The framework ships in several layers:
- Core runtime: Agent creation with tool use, middleware, and provider-agnostic LLM support
- Graph workflows: Data-flow orchestration connecting agents and deterministic functions
- AF Labs: Experimental packages for benchmarking and reinforcement learning
- DevUI: An interactive developer interface for testing and debugging agent workflows
Built-in OpenTelemetry integration provides distributed tracing and monitoring across agent sessions. The framework supports Azure OpenAI, open-source models, and multiple LLM providers, with a middleware system for custom request/response processing, per the official documentation.
The Consolidation Play
The most significant signal is the migration guides.

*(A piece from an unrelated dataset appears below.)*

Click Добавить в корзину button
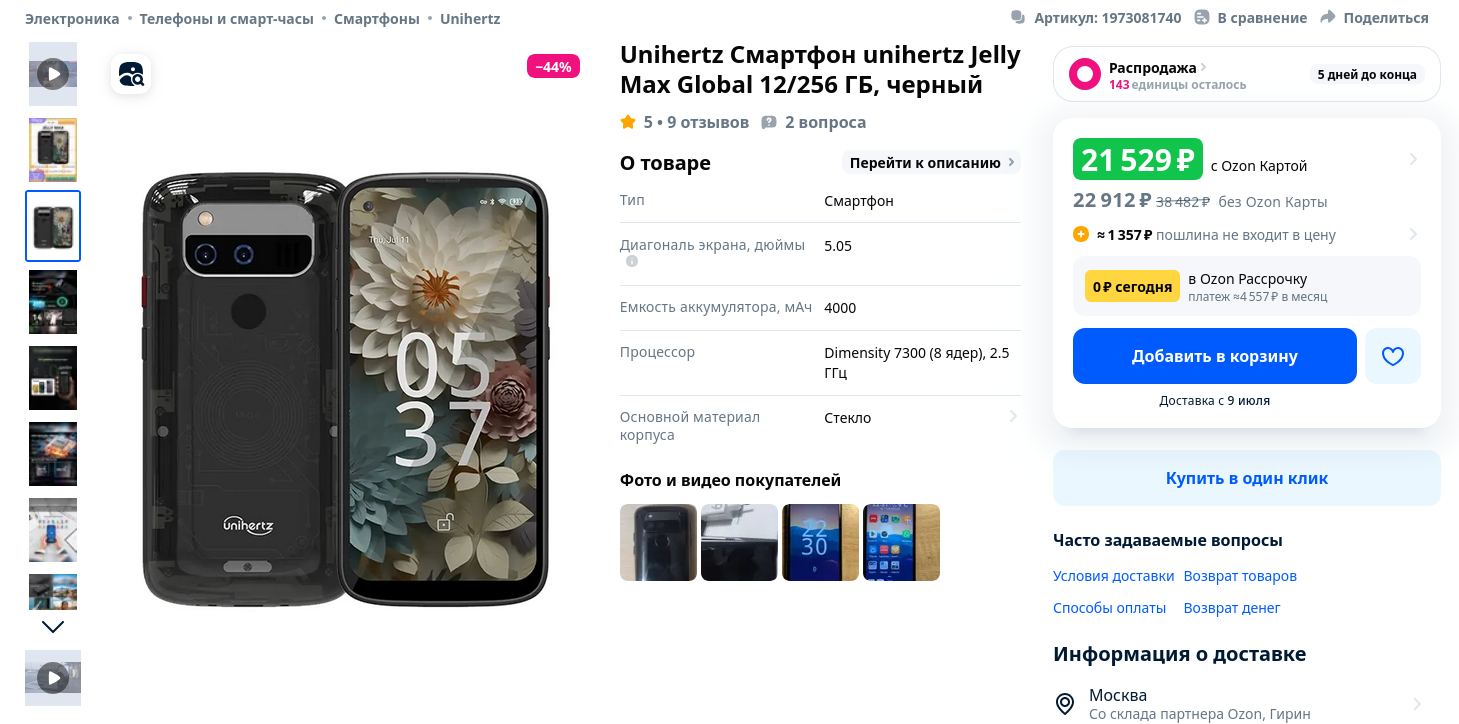This screenshot has width=1459, height=724. pyautogui.click(x=1215, y=356)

Microsoft is providing explicit paths from both Semantic Kernel and AutoGen, its two prior agent-adjacent frameworks that had overlapping capabilities and confused developers about which to use. Agent Framework is positioned as the answer to that question: use this one.
AutoGen, Microsoft’s open-source multi-agent framework, gained significant adoption but lacked the production-grade workflow tooling and .NET parity that enterprise customers needed. Semantic Kernel offered .NET-first development but had a different architecture. Agent Framework merges the strengths of both while adding the graph-based orchestration layer that neither had.

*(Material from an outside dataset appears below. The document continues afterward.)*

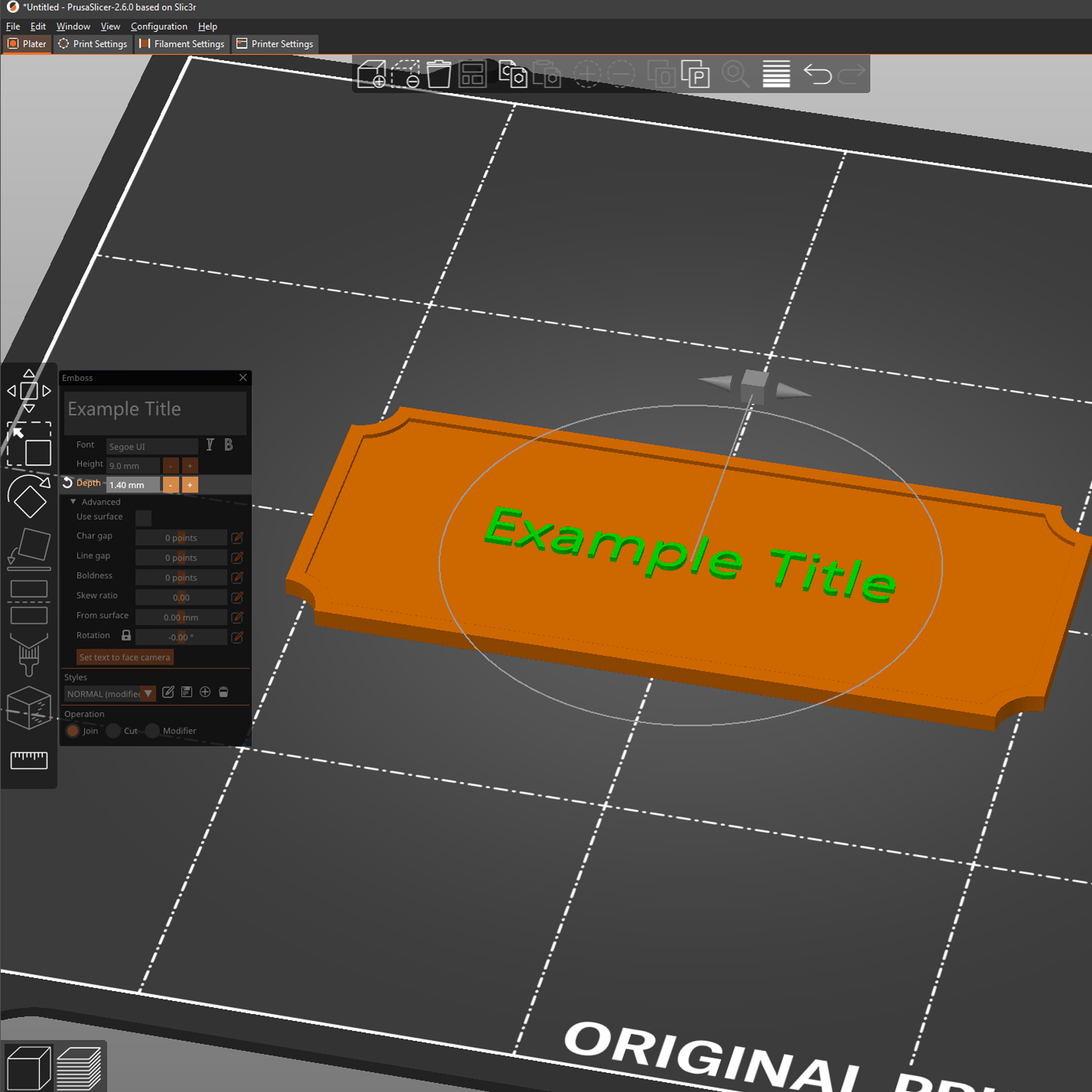Viewport: 1092px width, 1092px height.
Task: Click the Skew ratio slider field
Action: tap(181, 597)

Developer-First, Not Platform-Locked
The framework emphasizes modularity and avoids vendor lock-in. Developers can use Azure OpenAI or swap in any supported LLM provider. Installation is straightforward: pip install agent-framework for Python, dotnet add package Microsoft.Agents.AI for .NET, according to the GitHub README.
Weekly community office hours and a Discord channel signal that Microsoft is treating this as a community-driven project rather than a top-down SDK, per the repository.
Competitive Timing
The release lands in a crowded week for agent infrastructure. Anthropic launched Claude Managed Agents on April 8. LangChain released Deep Agents Deploy on April 10. GitHub shipped its Copilot SDK (also April 11). Each takes a different approach: Anthropic offers managed hosting, LangChain offers open-source managed agents, GitHub offers an embeddable runtime, and Microsoft offers the development framework itself.
For teams building agents rather than renting them, Agent Framework’s combination of multi-language support, graph orchestration, and open-source licensing positions it as the “bring your own infrastructure” option in an increasingly platform-centric market.